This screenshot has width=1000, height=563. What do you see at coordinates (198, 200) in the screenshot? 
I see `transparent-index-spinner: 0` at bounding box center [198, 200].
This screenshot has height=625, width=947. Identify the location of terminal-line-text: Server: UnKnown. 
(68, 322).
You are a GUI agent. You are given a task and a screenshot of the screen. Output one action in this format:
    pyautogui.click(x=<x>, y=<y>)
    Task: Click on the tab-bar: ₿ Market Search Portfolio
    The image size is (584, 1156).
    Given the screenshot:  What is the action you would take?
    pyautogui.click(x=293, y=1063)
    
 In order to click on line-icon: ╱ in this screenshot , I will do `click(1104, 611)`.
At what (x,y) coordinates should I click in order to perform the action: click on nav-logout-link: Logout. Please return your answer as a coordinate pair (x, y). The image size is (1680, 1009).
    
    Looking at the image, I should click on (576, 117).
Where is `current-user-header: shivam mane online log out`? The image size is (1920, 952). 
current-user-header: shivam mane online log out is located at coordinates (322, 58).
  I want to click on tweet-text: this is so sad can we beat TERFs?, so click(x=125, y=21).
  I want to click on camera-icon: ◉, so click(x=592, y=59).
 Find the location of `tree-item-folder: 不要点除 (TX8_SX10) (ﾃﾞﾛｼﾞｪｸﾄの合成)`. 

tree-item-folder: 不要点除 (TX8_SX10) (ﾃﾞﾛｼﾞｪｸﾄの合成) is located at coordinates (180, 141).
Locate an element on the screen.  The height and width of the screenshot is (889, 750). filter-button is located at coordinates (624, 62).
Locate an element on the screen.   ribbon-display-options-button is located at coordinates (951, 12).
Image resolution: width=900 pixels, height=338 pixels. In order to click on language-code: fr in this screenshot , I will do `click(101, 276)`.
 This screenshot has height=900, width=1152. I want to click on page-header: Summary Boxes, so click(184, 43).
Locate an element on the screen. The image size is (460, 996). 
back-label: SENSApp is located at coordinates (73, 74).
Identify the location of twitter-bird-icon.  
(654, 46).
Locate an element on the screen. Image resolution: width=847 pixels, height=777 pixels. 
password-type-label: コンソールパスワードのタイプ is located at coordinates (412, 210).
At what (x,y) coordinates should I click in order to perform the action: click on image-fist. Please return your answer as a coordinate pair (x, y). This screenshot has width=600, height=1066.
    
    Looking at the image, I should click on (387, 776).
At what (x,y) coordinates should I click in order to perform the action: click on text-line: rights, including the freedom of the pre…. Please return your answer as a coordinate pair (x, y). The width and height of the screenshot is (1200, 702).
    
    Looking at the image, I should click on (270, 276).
▬▬▬
### Aim of the task
Render every line of the items above as a Markdown table with the columns No. and Content, numbering each line in order and leaving out blank lines.

### Written solution
| No. | Content |
|---|---|
| 1 | This screenshot has width=1000, height=563. What do you see at coordinates (198, 200) in the screenshot?  |
| 2 | I see `transparent-index-spinner: 0` at bounding box center [198, 200]. |
| 3 | This screenshot has height=625, width=947. Identify the location of terminal-line-text: Server: UnKnown.  |
| 4 | (68, 322). |
| 5 | You are a GUI agent. You are given a task and a screenshot of the screen. Output one action in this format: |
| 6 |     pyautogui.click(x=<x>, y=<y>) |
| 7 |     Task: Click on the tab-bar: ₿ Market Search Portfolio |
| 8 |     The image size is (584, 1156). |
| 9 |     Given the screenshot:  What is the action you would take? |
| 10 |     pyautogui.click(x=293, y=1063) |
| 11 |  In order to click on line-icon: ╱ in this screenshot , I will do `click(1104, 611)`. |
| 12 | At what (x,y) coordinates should I click in order to perform the action: click on nav-logout-link: Logout. Please return your answer as a coordinate pair (x, y). The image size is (1680, 1009). |
| 13 |     Looking at the image, I should click on (576, 117). |
| 14 | Where is `current-user-header: shivam mane online log out`? The image size is (1920, 952).  |
| 15 | current-user-header: shivam mane online log out is located at coordinates (322, 58). |
| 16 |   I want to click on tweet-text: this is so sad can we beat TERFs?, so click(x=125, y=21). |
| 17 |   I want to click on camera-icon: ◉, so click(x=592, y=59). |
| 18 |  Find the location of `tree-item-folder: 不要点除 (TX8_SX10) (ﾃﾞﾛｼﾞｪｸﾄの合成)`.  |
| 19 | tree-item-folder: 不要点除 (TX8_SX10) (ﾃﾞﾛｼﾞｪｸﾄの合成) is located at coordinates (180, 141). |
| 20 | Locate an element on the screen.  The height and width of the screenshot is (889, 750). filter-button is located at coordinates (624, 62). |
| 21 | Locate an element on the screen.   ribbon-display-options-button is located at coordinates (951, 12). |
| 22 | Image resolution: width=900 pixels, height=338 pixels. In order to click on language-code: fr in this screenshot , I will do `click(101, 276)`. |
| 23 |  This screenshot has height=900, width=1152. I want to click on page-header: Summary Boxes, so click(184, 43). |
| 24 | Locate an element on the screen. The image size is (460, 996).  |
| 25 | back-label: SENSApp is located at coordinates (73, 74). |
| 26 | Identify the location of twitter-bird-icon.   |
| 27 | (654, 46). |
| 28 | Locate an element on the screen. Image resolution: width=847 pixels, height=777 pixels.  |
| 29 | password-type-label: コンソールパスワードのタイプ is located at coordinates (412, 210). |
| 30 | At what (x,y) coordinates should I click in order to perform the action: click on image-fist. Please return your answer as a coordinate pair (x, y). This screenshot has width=600, height=1066. |
| 31 |     Looking at the image, I should click on (387, 776). |
| 32 | At what (x,y) coordinates should I click in order to perform the action: click on text-line: rights, including the freedom of the pre…. Please return your answer as a coordinate pair (x, y). The width and height of the screenshot is (1200, 702). |
| 33 |     Looking at the image, I should click on (270, 276). |